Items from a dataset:
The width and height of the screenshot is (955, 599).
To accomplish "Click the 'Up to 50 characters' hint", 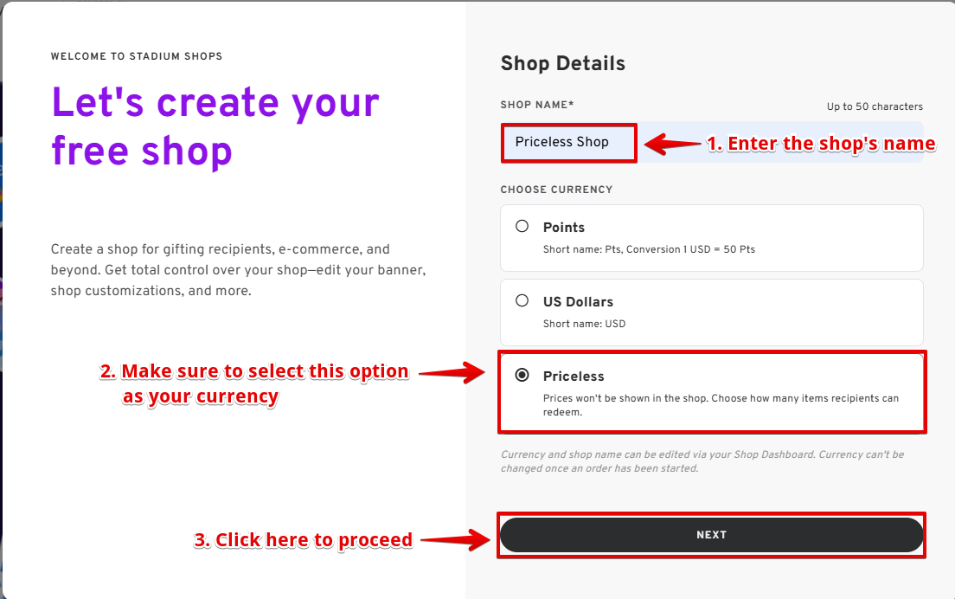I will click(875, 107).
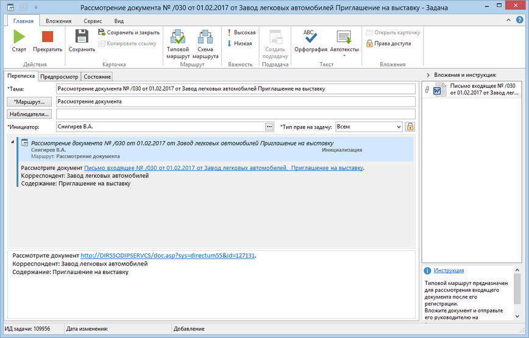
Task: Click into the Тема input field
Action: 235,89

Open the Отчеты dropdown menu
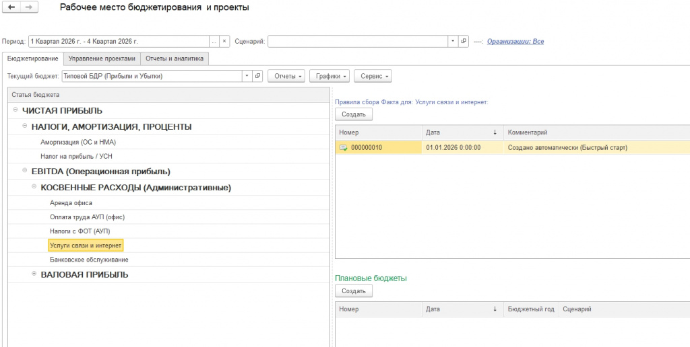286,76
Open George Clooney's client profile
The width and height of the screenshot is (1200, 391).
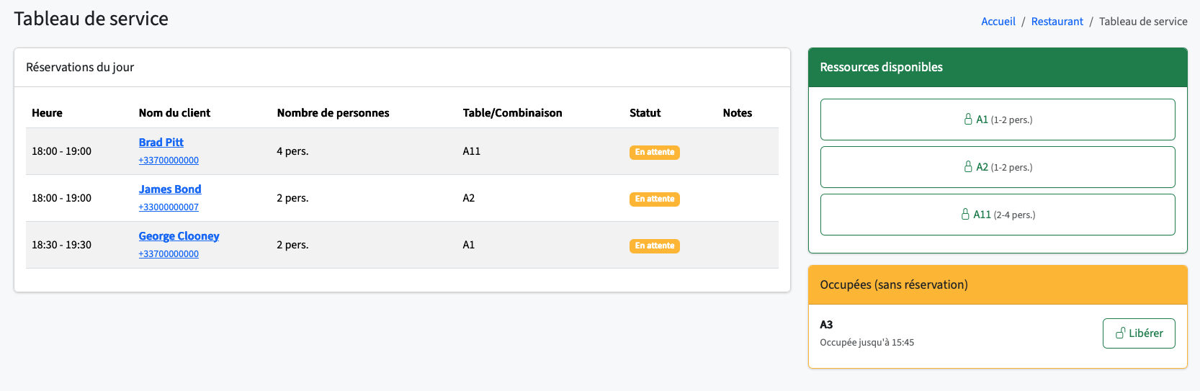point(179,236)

==

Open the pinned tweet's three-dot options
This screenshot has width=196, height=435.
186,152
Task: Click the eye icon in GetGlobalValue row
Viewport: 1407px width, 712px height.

TASK TO CARRY OUT:
Look above for the line with "Task: Click the"; retype exactly that line, every line after it up to the line with "Viewport: 1407px width, 712px height.", and that line too, nothing else.

THE COMPLETED TASK:
Task: Click the eye icon in GetGlobalValue row
Viewport: 1407px width, 712px height.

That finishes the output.